Tra le fila dei fedelissimi di Vladimir Putin si starebbe respirando un clima teso. Molti di loro, tenuti all’oscuro dell’attacco in Ucraina e sottoposti dall’Occidente a sanzioni sempre più pesanti, avrebbero ormai perso la pazienza. Un quarto dei funzionari che occupano posizioni di vertice vorrebbe addirittura dimettersi per protesta.
Secondo quanto riportato da Repubblica, i corridoi del Cremlino sarebbero attraversati da un malumore generale. E non solo per un’operazione militare decisa da Putin e, probabilmente, condivisa con pochi intimi. Ma anche (e soprattutto) per il contraccolpo economico derivante dal progressivo isolamento della Russia dal blocco economico occidentale. Fonti russe sostengono che perfino gli uomini più vicini a Putin non sarebbero stati informati in merito all’operazione in Ucraina, e che quindi si sentirebbero ingannati dal presidente.
Gli oligarchi e i manager russi, conosciuti all’estero per le loro ricchezze, osservano adesso i loro imperi evaporare come neve al sole. Si dice inoltre che molti uomini del potere vorrebbero battere i pugni sul tavolo e andarsene per protesta. Non possono tuttavia fare niente del genere, a meno di non fare i conti con una pesante accusa di tradimento. “Puoi dimetterti solo per andare in galera. Dimettersi adesso verrebbe visto come un tentativo di fuga”, ha spiegato al sito Agentsvo una fonte anonima.
A quanto pare, fra i pochissimi a conoscenza delle intenzioni di Putin c’erano il ministro della Difesa, Serghej Shojgu, il capo di Stato Maggiore delle forze armate, Valerij Gerasimov, e i leader del controspionaggio
Putin non avrebbe informato dell’invasione in Ucraina neppure gli analisti dell’Fsb, i servizi segreti russi dove è cominciata la sua scalata al Cremlino dopo la caduta del muro di Berlino.
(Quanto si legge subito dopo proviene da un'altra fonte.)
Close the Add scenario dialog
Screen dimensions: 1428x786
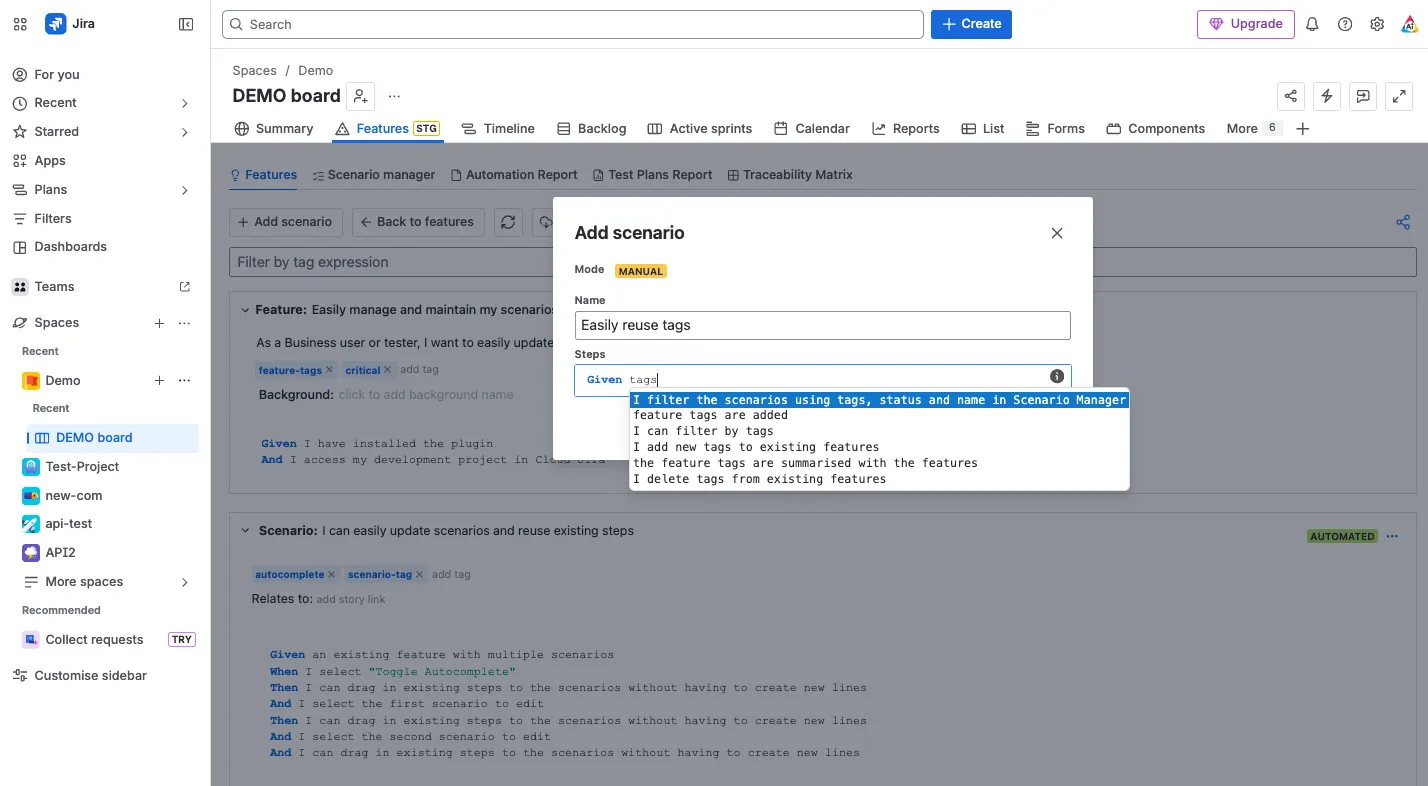point(1057,233)
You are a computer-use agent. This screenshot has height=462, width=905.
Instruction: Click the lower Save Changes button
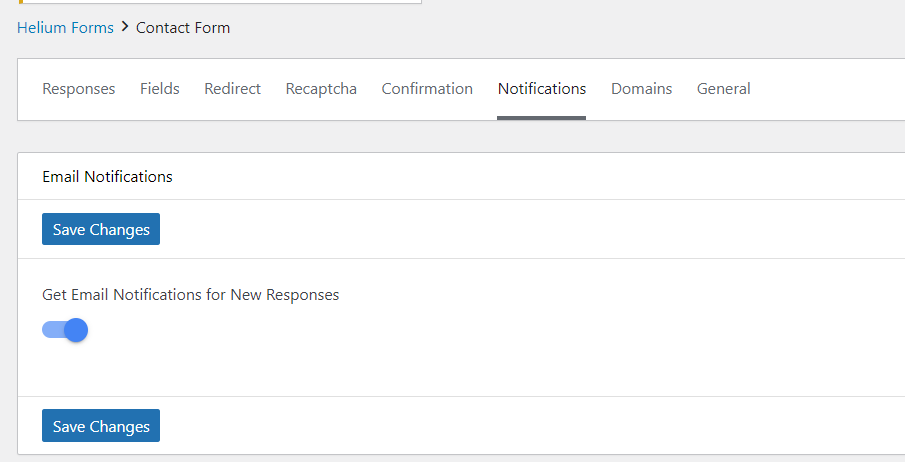101,426
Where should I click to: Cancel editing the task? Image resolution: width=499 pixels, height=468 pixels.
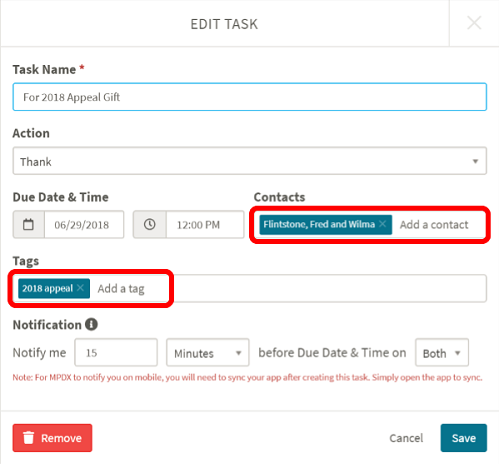(406, 438)
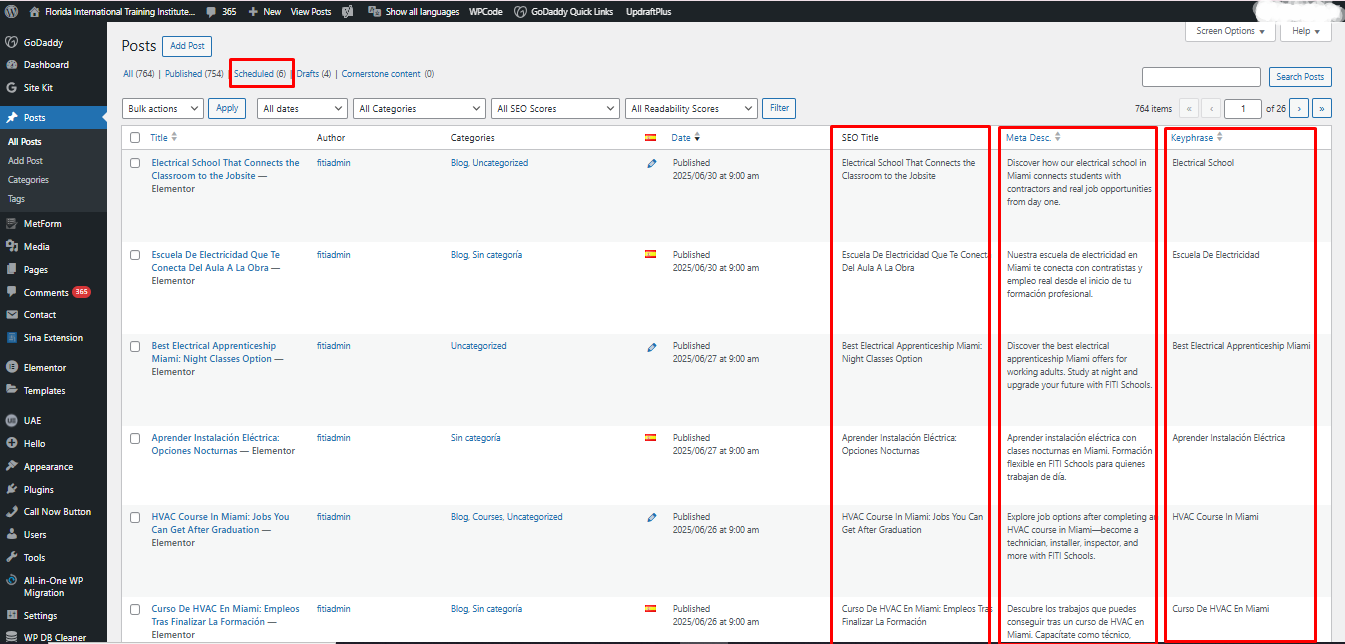Screen dimensions: 1345x644
Task: Click the comments bubble icon showing 365
Action: click(210, 12)
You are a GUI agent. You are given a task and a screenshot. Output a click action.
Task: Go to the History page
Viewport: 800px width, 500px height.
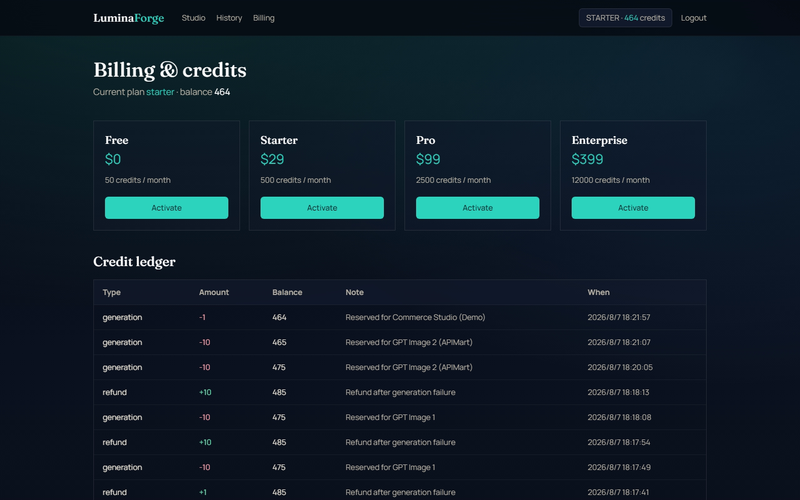229,18
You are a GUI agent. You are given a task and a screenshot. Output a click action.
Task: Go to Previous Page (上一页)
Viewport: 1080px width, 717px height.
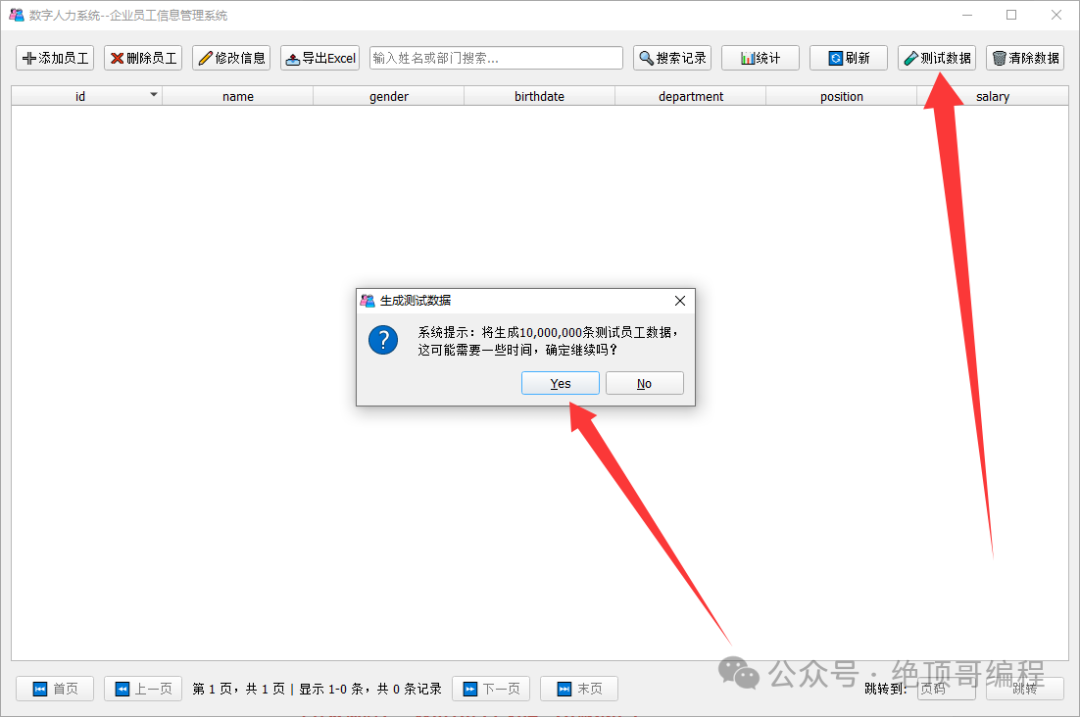[143, 689]
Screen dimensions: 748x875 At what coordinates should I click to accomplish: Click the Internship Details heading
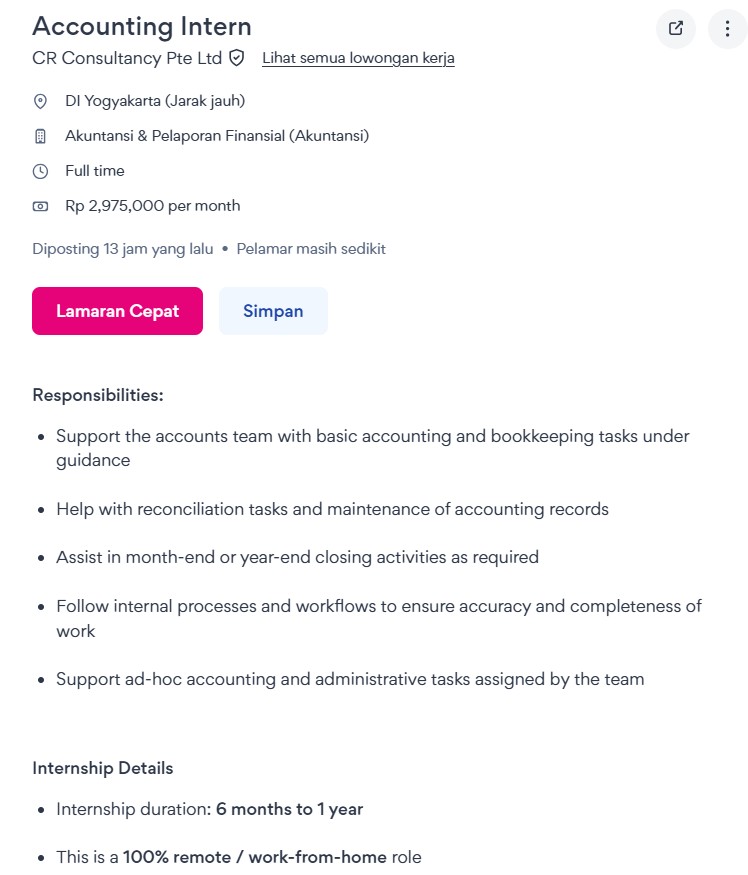click(103, 768)
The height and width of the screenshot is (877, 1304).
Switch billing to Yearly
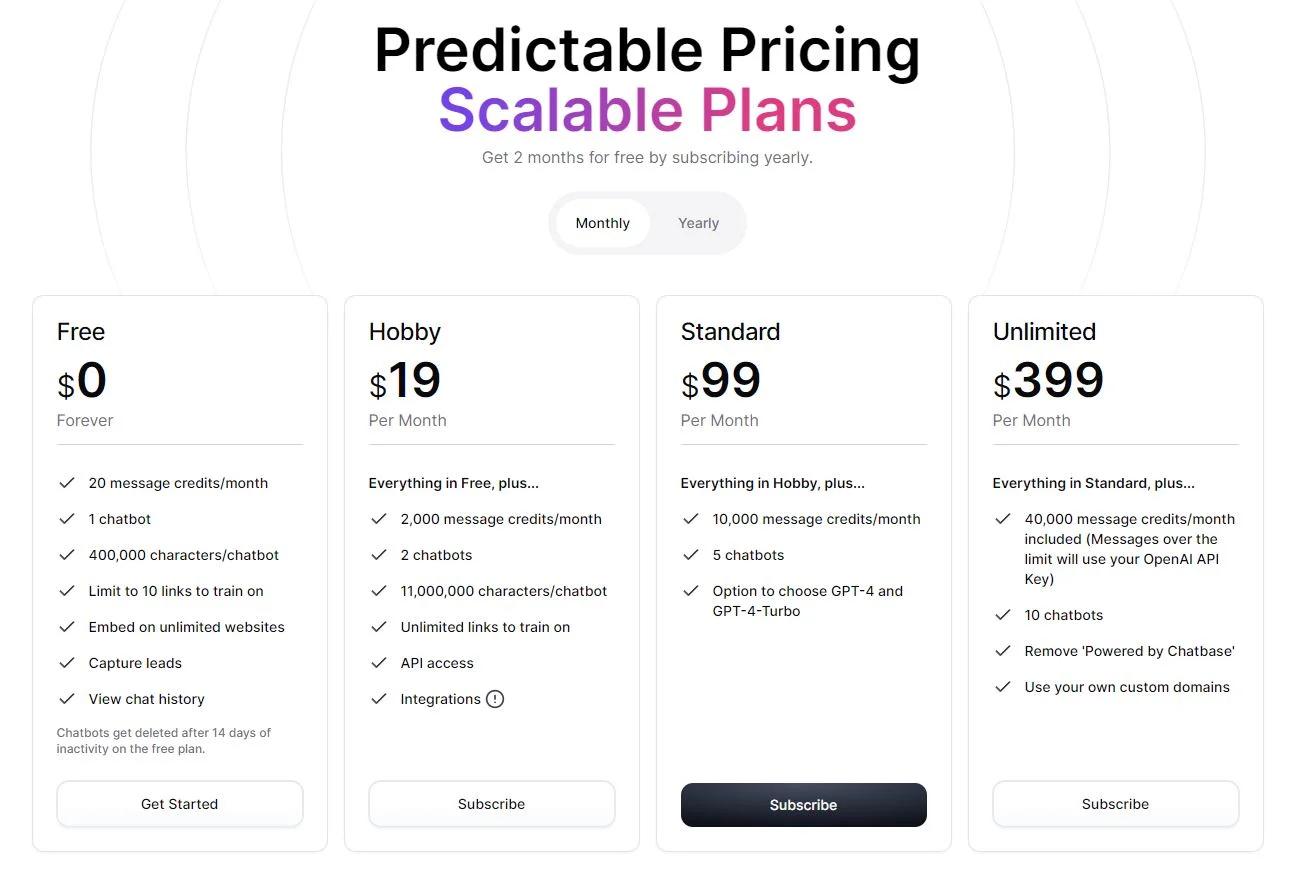(x=698, y=223)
Emblematico il commento raccolto dal sito Meduza: “Prima chiunque poteva dimostrare le sue qualità dentro e fuori il Paese. German Gref era orgoglioso di Sberbank. Il sindaco Serghej Sobjanin aveva reso Mosca una capitale mondiale. Ora nessuno è più in grado di conseguire successi nel Paese. E all’estero è fuori questione. Non importa quel che faremo, sarà sempre peggio”.